Lydia sapeva che c’erano stati dei guai nella piantagione di Jack, ma non si era resa conto che ciò significava che Jack aveva richiesto agenti speciali tutti per sé.

«È solo una faccenda temporanea, poi mi sposterò nel nuovo insediamento», spiegò Bert a Lydia. «Lavoriamo in coppie».

La ragazza se ne andò e Lydia fissò un geco marrone rosato che strisciava sulla parete. Strattonandosi il vestito umido, si spazzò via distrattamente le mosche dal viso. Un altro geco corse ad afferrare il primo. Lydia osservò mentre il primo perdeva la coda, che continuò a contorcersi. Era un buon segno, e lei era così assorta a osservarlo e sforzarsi di essere meno demoralizzata che si perse la faccia di Jack mentre entrava nella stanza. Quando si voltò, al rumore dei passi, il momento era passato e si era persa la sua prima reazione, qualunque fosse stata. L’uomo rimase lì a piedi nudi, le spalle muscolose visibili sotto un sottile accappatoio blu, le maniche arrotolate, i capelli umidi. Lydia fissò i suoi occhi azzurri, cercando di capire cosa provasse.

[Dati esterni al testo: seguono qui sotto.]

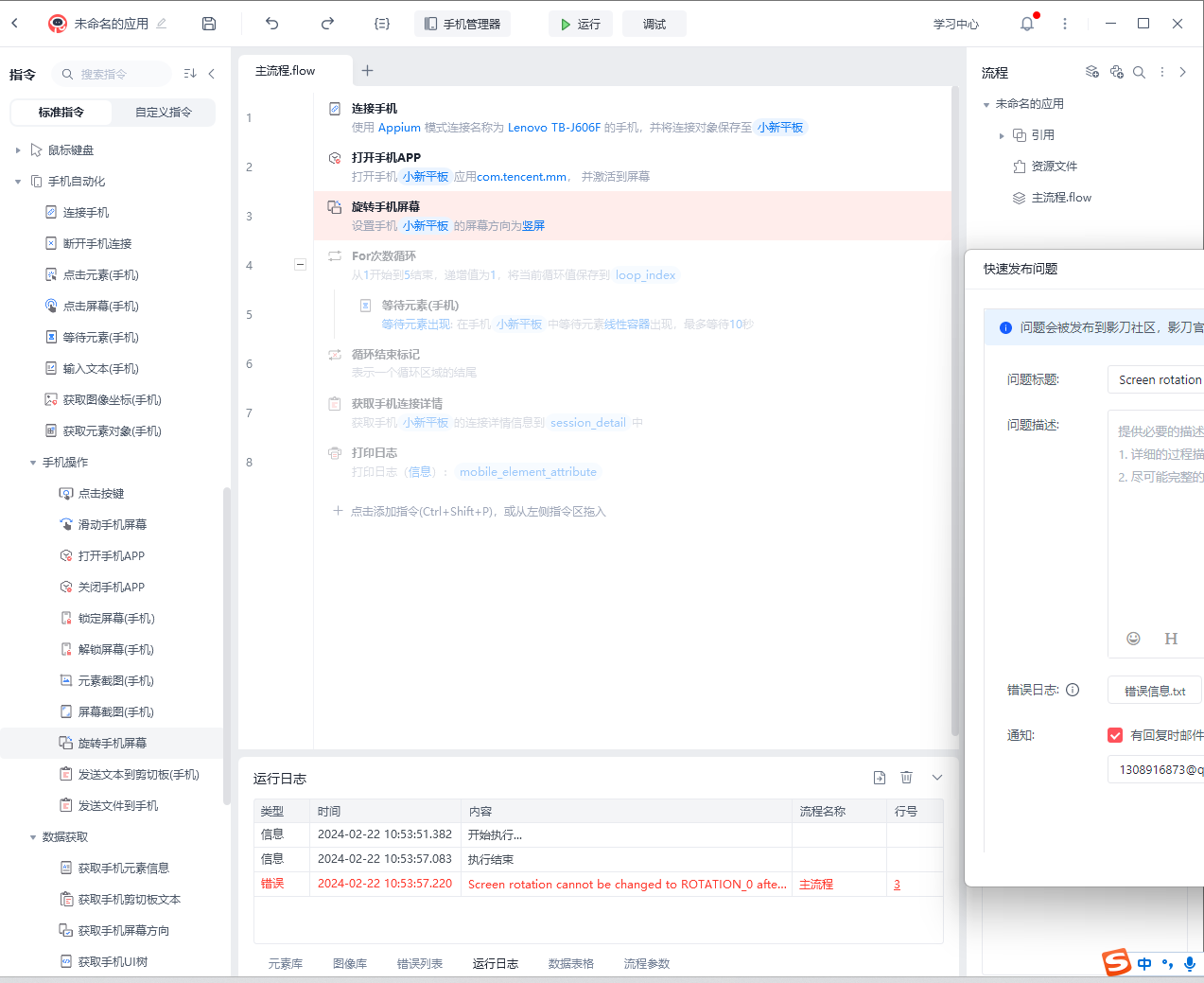Click the save icon in top toolbar
This screenshot has width=1204, height=983.
click(209, 24)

La ragazza cinese gli stava alle spalle in silenzio, la silhouette perfetta stagliata contro la luce della lampada a stelo che aveva dietro.

«Lyddy», la accolse lui andandole incontro. «Cosa diavolo succede?».

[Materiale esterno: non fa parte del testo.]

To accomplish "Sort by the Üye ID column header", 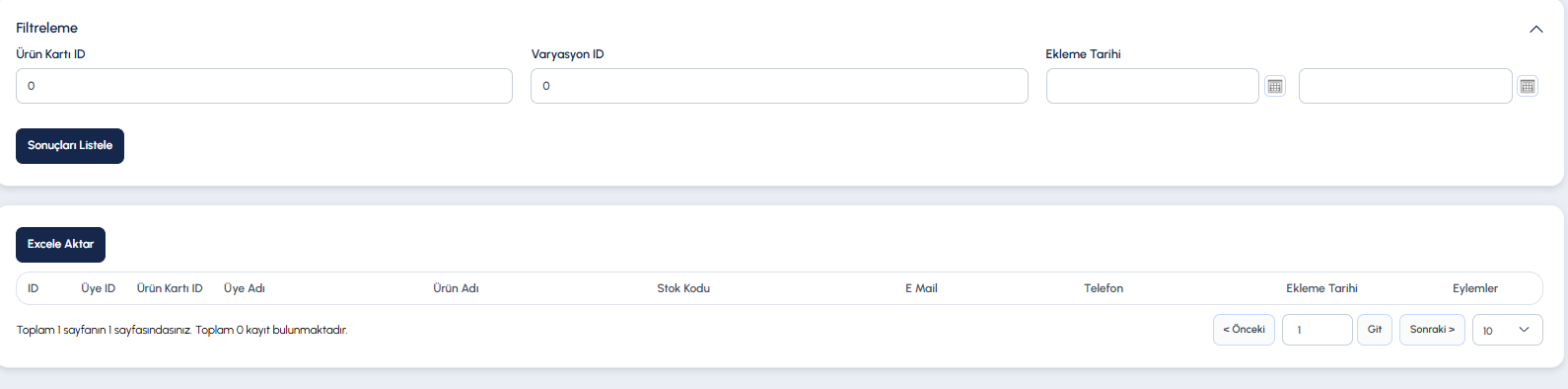I will 98,288.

Consapevole delle piaghe schifose e dei capelli sporchi, Lydia soffocò l’istinto di urlare e sfoggiò quella che sperava fosse un’espressione coraggiosa. Mentre la esaminava con attenzione, Jack non fece alcun tentativo di nascondere la sorpresa. Impacciata nonostante l’estrema stanchezza, la donna si lisciò i capelli fradici di sudore.

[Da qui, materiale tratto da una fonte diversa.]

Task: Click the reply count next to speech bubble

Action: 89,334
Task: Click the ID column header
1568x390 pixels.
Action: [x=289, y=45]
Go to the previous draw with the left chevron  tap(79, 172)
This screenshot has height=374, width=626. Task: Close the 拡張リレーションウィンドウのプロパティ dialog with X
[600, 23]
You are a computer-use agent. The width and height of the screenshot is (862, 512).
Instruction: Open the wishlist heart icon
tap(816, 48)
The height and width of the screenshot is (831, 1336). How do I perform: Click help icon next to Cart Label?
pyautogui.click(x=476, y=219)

«Questo è Maznan», disse facendo uscire il bambino dalla sua gonna, dove si era aggrappato come una patella. «Maz per gli amici. Diciamo che sto badando a lui».

Con un’aria del tutto sconcertata, Jack si tirò indietro i capelli biondo scuro dagli occhi, si voltò verso la ragazza e parlò rapidamente in cinese.

Chinando il capo, la ragazza lasciò la stanza.

«Lili vi preparerà un bagno e del cibo. Sembri sfinita». Andando verso di lei, la prese per le spalle, e all’improvviso il volto gli si illuminò. «Hai cambiato idea? È per questo che sei qui?».

Sentendosi barcollare, Lydia scosse la testa e si strinse le mani perché non tremassero.

Lui alzò il mento. «Cosa diavolo è successo, allora?».

Lydia si morse il labbro per impedirsi di piangere, ma le lacrime scesero lo stesso. Voleva che lui la prendesse tra le braccia, che la portasse nel suo letto, che facesse andare tutto per il verso giusto. Ma aveva fatto una promessa ad Alec. Aveva fatto la sua scelta.

Jack le asciugò le lacrime dalle guance. «Molto bene. Mi rendo conto che non è questo il momento. Devo essere in piedi prima dell’alba. Tornerò per mezzogiorno. Allora mi spiegherai. Nella camera degli ospiti ci sono due letti gemelli».

Poi fece segno a Bert. «La guardia le mostrerà dove andare».

«Ci vediamo domani, Lyddy». E, con un leggero bacio sulla fronte e un sorriso fugace, se ne andò.